Ennio Morricone e gli scacchi

Il 6 luglio 2020 l’Italia ha perso non solo un grande musicista e un grande uomo, ma anche un grande appassionato di scacchi.

Nato a Roma il 10 novembre 1928, Ennio Morricone imparò l’arte degli scacchi da giovanissimo, ma dovette ben presto metterla da parte, per non distrarsi dallo studio e dalla pratica di un’arte universale e superiore qual è la musica. Il giovane Morricone obbedì alle raccomandazioni del padre e per non cadere in tentazione mandò in soffitta scacchi, scacchiera e manuali del nostro gioco, per andare a ritrovarli qualche decennio più tardi, quando era ormai un affermato compositore e poteva concedersi pomeriggi e serate di partite lampo nei circoli scacchistici romani.

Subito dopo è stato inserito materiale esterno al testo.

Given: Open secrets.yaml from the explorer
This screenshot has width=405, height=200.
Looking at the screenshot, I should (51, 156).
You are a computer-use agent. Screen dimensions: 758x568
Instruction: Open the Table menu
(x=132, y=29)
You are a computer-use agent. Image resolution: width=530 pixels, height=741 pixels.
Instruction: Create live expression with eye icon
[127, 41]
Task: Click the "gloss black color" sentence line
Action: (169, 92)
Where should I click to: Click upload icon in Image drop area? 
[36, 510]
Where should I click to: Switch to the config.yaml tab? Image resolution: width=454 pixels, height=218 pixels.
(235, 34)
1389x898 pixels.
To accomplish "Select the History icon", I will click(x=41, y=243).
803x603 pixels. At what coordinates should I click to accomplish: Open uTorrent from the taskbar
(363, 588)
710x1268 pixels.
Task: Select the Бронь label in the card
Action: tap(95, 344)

Tra gli anni Settanta e Ottanta partecipò anche a diversi tornei, ottenendo la seconda categoria nazionale.
In seguito prese parte a varie simultanee contro grandi maestri e campioni del mondo, per esempio giocò contro Karpov a Roma nel 1988, contro Judit Polgar all’ambasciata ungherese nel 2004 e in una simultanea a Torino, nel novembre 2000, contro Boris Spassky ottenne la patta.
In altre occasioni si prestò a dare lustro al nostro gioco, presenziando alle finali dei campionati italiani assoluti, concedendo interviste o più fattivamente componendo l’inno di apertura delle Olimpiadi Scacchistiche di Torino 2006.
Nel dicembre del 2016 a Roma gli venne assegnato il titolo di socio onorario della Federazione Scacchistica Italiana.
Chi fosse interessato alle interviste concesse da Ennio Morricone alla nostra rivista Torre & Cavallo, trova l’ultima nel numero di marzo del 2017, la prima nel numero di maggio del 1991; in quell’occasione Pierluigi Passerotti uscì da casa Morricone con in mano un biglietto autografo che recita: «Se non fossi un musicista vorrei essere uno scacchista. Ma un grande scacchista di quelli che la storia non dimentica. Come Fischer, Karpov, Kasparov e tanti grandi maestri del passato. Ma è solo un sogno che arriva, puntuale, quando perdo una partita».

se non fossi un musicista

 

 

 

 

 

 

 

 

 

Ennio Morricone, un ricordo personale

Fine marzo 2020: Torre & Cavallo di aprile era praticamente pronta per andare in stampa, ma in pieno lockdown non si capiva quanti intoppi avrebbe rischiato lungo la filiera che va dalla tipografia alle edicole passando per la rete distributiva, dalla quale mi informavano che molti mensili stavano decidendo di saltare un numero o di uscire con meno pagine e tirature ridotte. Ero indeciso: dopo trent’anni di uscita regolare della rivista non mi andava di lasciarmi fermare dalla pandemia, anche se qui a Brescia in quei giorni era una realtà palpabile quanto angosciante. Momenti in cui anche solo una telefonata “insignificante” può farti varcare una di quelle “sliding door” di cui ti ricorderai per tutta la vita. Ma anche il telefono era muto in quei giorni: gli abbonati di Torre & Cavallo evidentemente avevano altro a cui pensare. Solo uno chiamò: “Buongiorno maestro, sono Ennio Morricone, ho mandato stamattina la quota per tre anni di abbonamento.” Le mie proteste furono vane: il Maestro non ne voleva sapere di accettare l’abbonamento che già in altre occasioni gli avevo offerto a titolo gratuito, che per me sarebbe stato un onore e un piacere. Anzi, come altre volte, fingendosi distratto, aveva versato il doppio o il triplo della quota annuale (a queste sue “distrazioni” Morricone allude anche nell’autobiografia “Inseguendo quel suono” tra le righe che dedica a Torre & Cavallo). Dopo quella telefonata, mia moglie ed io piangemmo, ma erano lacrime dolci, non come quelle di oggi, 6 luglio 2020.

(Roberto Messa)

Le due fotografie che chiudono questo breve ricordo del Maestro sono state scattata il 4 giugno del 2016 in casa Morricone a Roma. Sul tavolo del suo studio, tra uno spartito e una montagna di libri, c’era il formulario della sua patta in simultanea contro Spassky.